Searching the forum and getting all kinds of results except the one I need.
I just need a very small binary sensor. A switch that is NO (Normally Open) and can be closed and gives a signal in home assistant. Of course lots of “expensive” products are available like fibaro universal sensor or just a shelly switch and not use the relay. But these all have 2 things in common: expensive and big.
Is there any cheap ESP8266 available just doing this? I can’t find sensor - input - version, only outputs: Controlling a lamp from tasmota or home assistant to switch on and off a relay. I just need the other way around…
The sarcastic answer is that all you need is an esp unit and two wires that you touch together manually. Or even just one wire that your carefully touch to the right pins.
What exactly are you trying to do and having trouble with? Which type of sensor to buy for your application? How to wire it?
@MatthewFlamm What unit? I have a few but find it hard to find out “what” to do. @Troon Yes, dead easy?, but your link is not for me… What device can I use? How and what pins to use?
FWIW, I an not using an RPI… run on a VM. And the “binary input” is needed for e.g. a doorbell, motion sensor (radar), switch somewhere to activate a scene, etc… I would love to have e.g. a VERY simple PCB like below, but then with a NO (Normally Open) input…
(BTW, it took me HOURS to get above working with tasmota thus I an searching for something SIMPLE
@tom_l
How fast do you need it to react? Direct
Does it have to be battery powered? No
What networks do you have (Zwave, Zigbee, Wifi, RF)? I have all, but prefer wifi or ethernet cabled. -> as said, zwave is expensive and zigbee is also not cheap…
I think what you’d prefer is a pre packaged option at the cost of diy. I think you need to choose. I’m confused as your picture is clearly a diy unit that would require something like esphome to program, yet you state it is too complex.
If you are willing to figure out esphome, there are these kind of boards you can use to make it an easy screw terminal connection. I don’t know of any that specifically fit an esp board, but this one can be cut in half to fit.

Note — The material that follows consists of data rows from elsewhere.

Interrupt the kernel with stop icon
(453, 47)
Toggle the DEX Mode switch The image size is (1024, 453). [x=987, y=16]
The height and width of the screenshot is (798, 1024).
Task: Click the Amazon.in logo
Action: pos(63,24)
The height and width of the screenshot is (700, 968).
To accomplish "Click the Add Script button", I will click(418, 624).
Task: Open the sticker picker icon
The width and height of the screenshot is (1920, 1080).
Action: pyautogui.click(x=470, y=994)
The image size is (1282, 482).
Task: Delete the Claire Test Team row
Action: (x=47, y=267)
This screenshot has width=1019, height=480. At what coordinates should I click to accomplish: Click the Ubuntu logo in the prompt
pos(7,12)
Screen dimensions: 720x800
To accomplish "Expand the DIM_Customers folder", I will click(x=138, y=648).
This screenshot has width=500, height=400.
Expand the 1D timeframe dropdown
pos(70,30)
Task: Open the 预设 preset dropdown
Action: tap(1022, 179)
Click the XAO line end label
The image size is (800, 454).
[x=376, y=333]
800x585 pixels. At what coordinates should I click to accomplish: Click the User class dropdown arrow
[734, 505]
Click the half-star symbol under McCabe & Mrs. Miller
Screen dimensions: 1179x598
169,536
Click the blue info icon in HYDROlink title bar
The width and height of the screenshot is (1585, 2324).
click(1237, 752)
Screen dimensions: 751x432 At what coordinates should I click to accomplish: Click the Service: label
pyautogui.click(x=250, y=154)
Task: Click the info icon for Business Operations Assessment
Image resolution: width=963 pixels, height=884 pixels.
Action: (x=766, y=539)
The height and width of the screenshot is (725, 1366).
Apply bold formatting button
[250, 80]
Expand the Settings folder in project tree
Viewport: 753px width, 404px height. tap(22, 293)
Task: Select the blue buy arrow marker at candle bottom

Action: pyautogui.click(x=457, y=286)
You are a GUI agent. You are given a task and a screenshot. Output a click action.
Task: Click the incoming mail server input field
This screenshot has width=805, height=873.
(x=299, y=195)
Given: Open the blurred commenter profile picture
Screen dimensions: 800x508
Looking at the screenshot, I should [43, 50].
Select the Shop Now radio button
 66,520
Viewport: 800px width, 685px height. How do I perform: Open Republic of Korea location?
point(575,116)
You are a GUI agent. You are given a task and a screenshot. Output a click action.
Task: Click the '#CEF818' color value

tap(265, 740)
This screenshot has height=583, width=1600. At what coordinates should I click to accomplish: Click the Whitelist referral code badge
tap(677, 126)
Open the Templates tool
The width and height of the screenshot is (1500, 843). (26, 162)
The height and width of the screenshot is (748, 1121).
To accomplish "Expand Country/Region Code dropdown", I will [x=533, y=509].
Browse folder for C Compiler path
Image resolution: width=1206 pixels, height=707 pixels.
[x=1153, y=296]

Even that doorbell is more complex than @sender is asking for. The relay module is not needed at all: provided you can flash ESPHome onto an ESP8266 device (Wemos D1 Mini is my favourite), it’s just a question of wiring your switch to pull a pin to ground.
Choose the right one and you don’t need any other components: GPIO0 (D3 on the Wemos) is pulled high internally so connect it to ground via the switch and there’s your signal.
My picture was an example. I just want a very simple option…
If I would buy that AZDelivery D1 Mini NodeMcu Parent is it easy to flash with tasmota or do I need to spend hours finding correct pinlayouts, firmware, settings etc.
You flash it with ESPHome, which has pin definitions that match the board markings. Plenty of other places to get the D1 Mini, that was just an example. Here’s another.
Basically, you write a tiny bit of YAML which ESPHome turns into a specific firmware for the job. Very powerful, resulting in a super-simple interface to HA.
the ESP is now ok in hass sending mqtt via tasmota. Actually it works well.
But now is the biggest BUT. To use the GPIO2 with GND to send a “command” to home assistant I have used a relay to convert the 230V output of a radar sensor to the GPIO2 input. And there it goes wrong…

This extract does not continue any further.